— Activity —
Look through the material that follows and show every line with the string "item".
>>>>
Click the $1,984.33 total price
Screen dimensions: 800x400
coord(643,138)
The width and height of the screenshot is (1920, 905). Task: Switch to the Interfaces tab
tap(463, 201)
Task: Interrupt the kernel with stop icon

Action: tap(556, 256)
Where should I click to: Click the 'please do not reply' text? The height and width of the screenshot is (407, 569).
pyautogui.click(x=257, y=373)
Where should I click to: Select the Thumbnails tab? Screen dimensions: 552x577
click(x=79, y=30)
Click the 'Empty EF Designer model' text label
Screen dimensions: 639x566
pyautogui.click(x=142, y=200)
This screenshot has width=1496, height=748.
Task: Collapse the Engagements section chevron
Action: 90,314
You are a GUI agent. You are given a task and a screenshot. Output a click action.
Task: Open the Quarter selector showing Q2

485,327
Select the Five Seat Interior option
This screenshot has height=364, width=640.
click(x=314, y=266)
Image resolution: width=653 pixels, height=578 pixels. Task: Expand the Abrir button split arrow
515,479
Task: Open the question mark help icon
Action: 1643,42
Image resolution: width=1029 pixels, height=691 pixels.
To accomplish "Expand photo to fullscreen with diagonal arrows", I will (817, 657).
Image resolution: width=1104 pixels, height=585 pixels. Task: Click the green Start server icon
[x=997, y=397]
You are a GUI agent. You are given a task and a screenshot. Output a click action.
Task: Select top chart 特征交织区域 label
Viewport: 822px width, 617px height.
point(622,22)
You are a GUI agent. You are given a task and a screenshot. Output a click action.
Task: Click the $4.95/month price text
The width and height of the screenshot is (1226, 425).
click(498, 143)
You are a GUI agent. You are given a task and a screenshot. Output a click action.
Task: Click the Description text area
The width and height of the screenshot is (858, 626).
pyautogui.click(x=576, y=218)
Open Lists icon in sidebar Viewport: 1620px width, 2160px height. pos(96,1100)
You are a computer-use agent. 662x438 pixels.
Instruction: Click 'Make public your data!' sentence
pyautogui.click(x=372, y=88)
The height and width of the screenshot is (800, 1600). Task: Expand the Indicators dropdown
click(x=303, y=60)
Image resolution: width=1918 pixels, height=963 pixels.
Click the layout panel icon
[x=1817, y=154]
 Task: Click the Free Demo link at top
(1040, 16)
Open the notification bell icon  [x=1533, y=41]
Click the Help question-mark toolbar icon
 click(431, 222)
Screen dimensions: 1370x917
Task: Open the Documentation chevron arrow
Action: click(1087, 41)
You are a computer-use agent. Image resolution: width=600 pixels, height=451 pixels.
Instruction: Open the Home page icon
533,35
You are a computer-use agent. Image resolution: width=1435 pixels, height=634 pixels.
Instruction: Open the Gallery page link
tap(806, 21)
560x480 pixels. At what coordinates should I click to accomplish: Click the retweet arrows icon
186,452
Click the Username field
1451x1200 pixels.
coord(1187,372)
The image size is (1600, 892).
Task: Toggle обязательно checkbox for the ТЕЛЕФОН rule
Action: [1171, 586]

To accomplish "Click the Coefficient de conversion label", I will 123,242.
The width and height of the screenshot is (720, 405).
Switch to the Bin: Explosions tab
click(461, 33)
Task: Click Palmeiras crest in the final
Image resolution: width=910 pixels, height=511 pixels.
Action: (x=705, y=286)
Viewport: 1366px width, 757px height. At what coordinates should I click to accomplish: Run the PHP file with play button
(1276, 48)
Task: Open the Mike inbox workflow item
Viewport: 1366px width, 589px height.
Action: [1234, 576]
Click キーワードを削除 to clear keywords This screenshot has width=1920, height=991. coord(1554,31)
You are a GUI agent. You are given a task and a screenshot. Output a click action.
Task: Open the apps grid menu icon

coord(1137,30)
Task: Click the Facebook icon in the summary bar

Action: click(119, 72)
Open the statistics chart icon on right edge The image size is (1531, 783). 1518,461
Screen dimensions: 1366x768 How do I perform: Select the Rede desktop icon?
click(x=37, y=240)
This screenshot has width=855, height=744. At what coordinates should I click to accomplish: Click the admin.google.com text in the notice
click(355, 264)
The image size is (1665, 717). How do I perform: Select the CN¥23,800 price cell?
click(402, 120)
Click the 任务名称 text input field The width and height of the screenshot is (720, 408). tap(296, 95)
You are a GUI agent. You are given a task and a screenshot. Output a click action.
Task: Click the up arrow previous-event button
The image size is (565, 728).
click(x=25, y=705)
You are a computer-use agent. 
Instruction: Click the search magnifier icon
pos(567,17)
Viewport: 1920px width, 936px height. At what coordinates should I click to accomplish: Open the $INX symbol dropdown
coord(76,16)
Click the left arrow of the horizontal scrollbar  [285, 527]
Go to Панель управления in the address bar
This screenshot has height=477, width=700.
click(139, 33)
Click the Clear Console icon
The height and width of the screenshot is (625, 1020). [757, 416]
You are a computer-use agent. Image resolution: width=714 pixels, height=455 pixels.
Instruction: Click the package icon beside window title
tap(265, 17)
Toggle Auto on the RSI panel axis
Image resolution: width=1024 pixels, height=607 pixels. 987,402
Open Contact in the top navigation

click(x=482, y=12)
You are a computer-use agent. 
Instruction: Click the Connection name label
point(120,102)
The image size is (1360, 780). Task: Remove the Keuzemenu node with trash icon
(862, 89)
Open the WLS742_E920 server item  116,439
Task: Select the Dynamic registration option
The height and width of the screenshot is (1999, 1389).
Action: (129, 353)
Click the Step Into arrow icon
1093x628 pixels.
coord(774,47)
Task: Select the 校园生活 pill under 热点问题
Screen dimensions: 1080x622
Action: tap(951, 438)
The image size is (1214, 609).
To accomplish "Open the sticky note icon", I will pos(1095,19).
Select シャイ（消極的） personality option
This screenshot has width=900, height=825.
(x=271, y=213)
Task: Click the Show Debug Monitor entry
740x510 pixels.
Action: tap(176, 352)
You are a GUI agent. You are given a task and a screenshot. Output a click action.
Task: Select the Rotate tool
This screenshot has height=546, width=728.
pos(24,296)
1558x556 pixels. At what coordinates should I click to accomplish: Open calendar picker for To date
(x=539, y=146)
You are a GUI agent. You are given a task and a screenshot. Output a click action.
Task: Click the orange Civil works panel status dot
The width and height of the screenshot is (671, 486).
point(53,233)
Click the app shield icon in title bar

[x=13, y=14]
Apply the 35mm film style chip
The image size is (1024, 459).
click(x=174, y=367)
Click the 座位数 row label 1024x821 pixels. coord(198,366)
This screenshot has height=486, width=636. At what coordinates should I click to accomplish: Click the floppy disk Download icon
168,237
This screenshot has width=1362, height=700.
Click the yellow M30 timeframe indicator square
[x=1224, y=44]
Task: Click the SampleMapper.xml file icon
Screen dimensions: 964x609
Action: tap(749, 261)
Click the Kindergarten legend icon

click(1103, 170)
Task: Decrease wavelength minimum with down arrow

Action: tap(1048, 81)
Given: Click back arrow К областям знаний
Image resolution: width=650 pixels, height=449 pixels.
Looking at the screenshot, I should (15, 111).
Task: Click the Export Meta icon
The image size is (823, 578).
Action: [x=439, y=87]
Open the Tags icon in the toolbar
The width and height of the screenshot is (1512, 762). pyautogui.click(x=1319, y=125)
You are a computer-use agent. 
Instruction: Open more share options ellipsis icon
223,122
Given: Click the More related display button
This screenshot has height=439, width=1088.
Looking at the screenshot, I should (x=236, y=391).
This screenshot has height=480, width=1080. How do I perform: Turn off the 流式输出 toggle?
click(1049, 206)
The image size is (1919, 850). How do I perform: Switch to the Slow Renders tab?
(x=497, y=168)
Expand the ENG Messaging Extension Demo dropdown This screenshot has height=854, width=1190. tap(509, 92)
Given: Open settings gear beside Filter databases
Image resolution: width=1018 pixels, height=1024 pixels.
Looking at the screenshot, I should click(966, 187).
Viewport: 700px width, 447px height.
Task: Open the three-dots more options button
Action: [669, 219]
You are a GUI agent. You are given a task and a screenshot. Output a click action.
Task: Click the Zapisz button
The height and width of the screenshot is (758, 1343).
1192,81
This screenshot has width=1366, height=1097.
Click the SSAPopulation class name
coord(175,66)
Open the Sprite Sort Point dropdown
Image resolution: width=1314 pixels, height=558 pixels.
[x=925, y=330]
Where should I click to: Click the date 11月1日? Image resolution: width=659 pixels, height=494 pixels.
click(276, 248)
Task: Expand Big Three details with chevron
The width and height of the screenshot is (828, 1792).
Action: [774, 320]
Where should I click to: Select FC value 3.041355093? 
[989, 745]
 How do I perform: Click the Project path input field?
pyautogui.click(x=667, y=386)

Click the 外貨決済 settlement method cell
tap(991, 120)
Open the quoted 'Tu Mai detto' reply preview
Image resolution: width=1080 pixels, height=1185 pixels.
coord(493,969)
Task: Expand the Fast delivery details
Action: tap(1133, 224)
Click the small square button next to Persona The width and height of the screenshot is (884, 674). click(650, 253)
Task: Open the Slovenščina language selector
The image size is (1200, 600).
<<<<
— Written response —
Task: Open the Mike inbox workflow item
Open the WLS742_E920 server item  116,439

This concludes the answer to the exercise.